WORK TASK
Write out again, unchanged, the line that has "You are a GUI" and each following line through the end of the entries below; leave pictures out.

====

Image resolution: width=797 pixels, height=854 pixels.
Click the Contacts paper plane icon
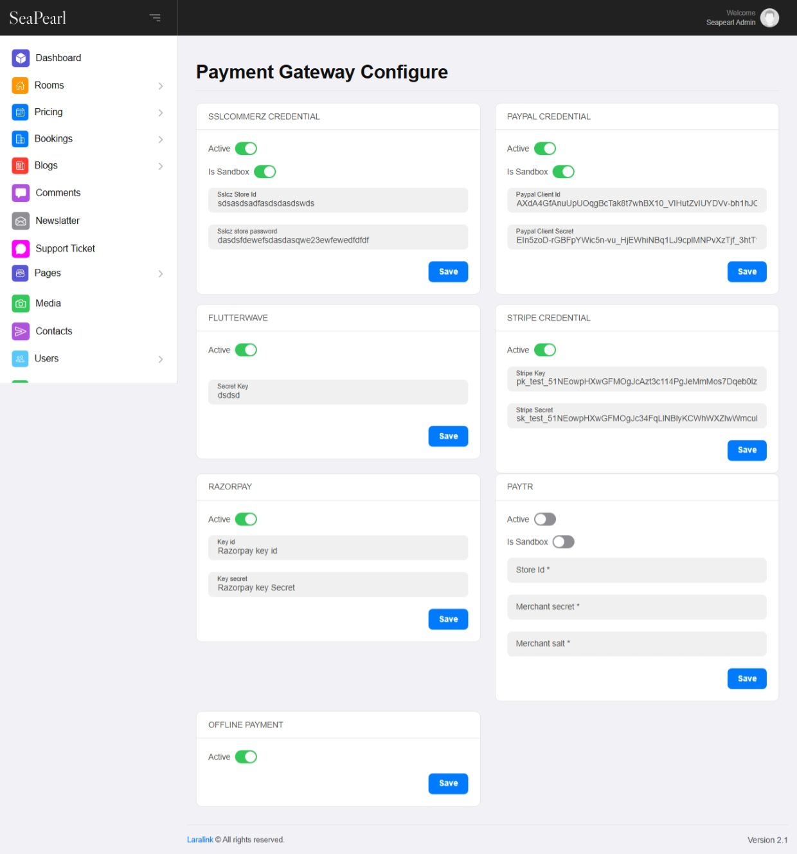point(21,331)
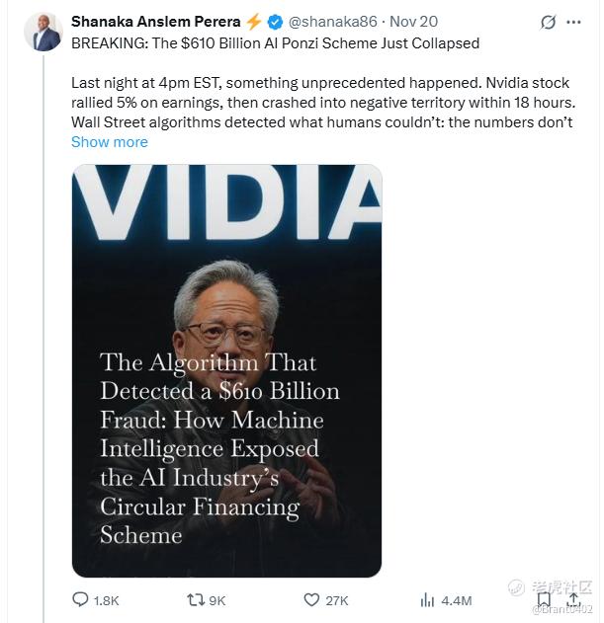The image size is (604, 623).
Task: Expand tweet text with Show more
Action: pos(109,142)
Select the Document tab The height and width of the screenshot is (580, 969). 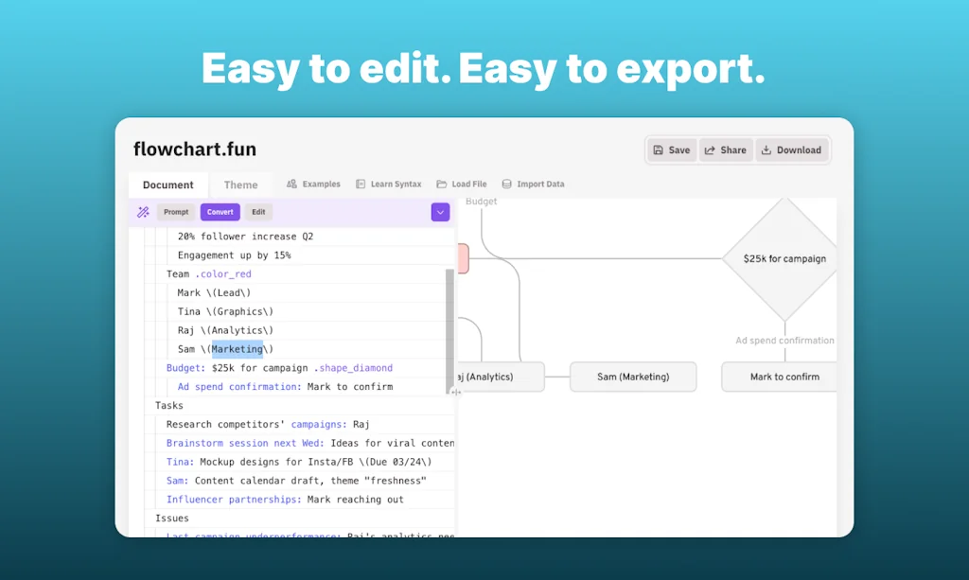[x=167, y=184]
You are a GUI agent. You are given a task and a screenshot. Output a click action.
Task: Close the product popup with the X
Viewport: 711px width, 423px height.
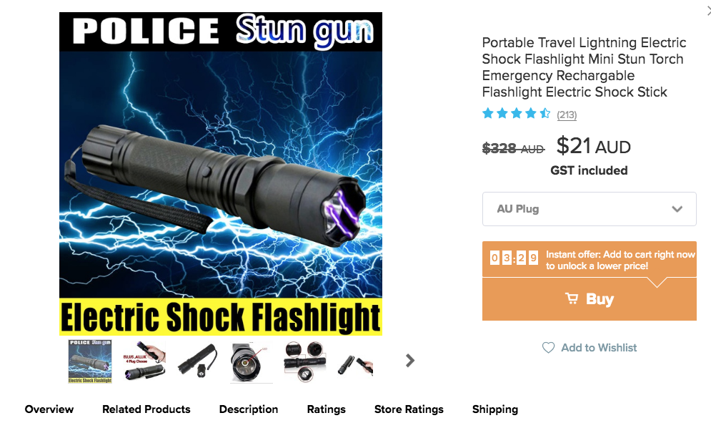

====

WRITTEN REPLY
You are a GUI agent. You are given a task and a screenshot. Output a click action.
Task: Close the product popup with the X
Viewport: 711px width, 423px height.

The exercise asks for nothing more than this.